» **EXERCISE REQUIREMENTS**: Could the entries below be reproduced exactly, with the images removed?

» **INPUT MATERIAL**:
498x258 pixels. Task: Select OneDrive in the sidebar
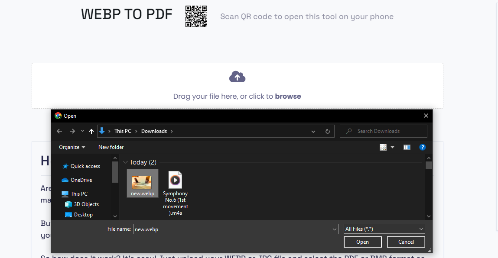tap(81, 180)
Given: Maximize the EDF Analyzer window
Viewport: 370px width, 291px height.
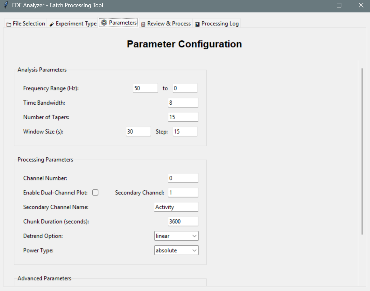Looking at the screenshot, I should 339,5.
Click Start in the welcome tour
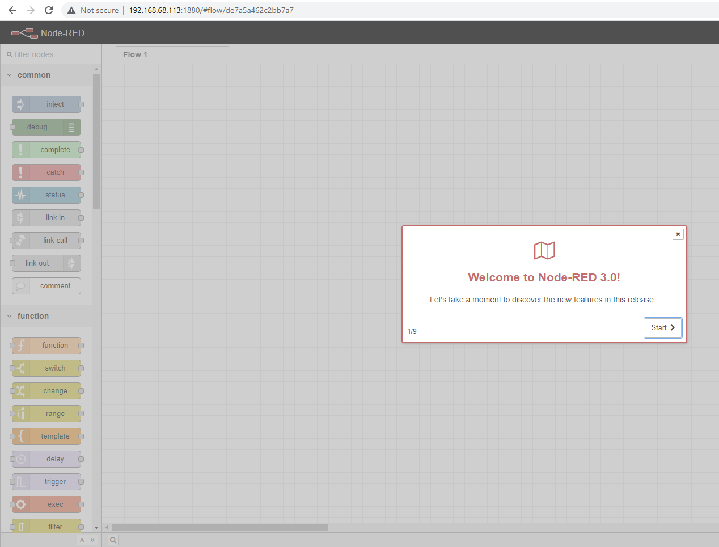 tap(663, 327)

» **RESPONSE TO THIS TASK**:
498x258 pixels. Task: Select OneDrive in the sidebar
tap(81, 180)
Given: Maximize the EDF Analyzer window
Viewport: 370px width, 291px height.
Looking at the screenshot, I should 339,5.
Click Start in the welcome tour
 tap(663, 327)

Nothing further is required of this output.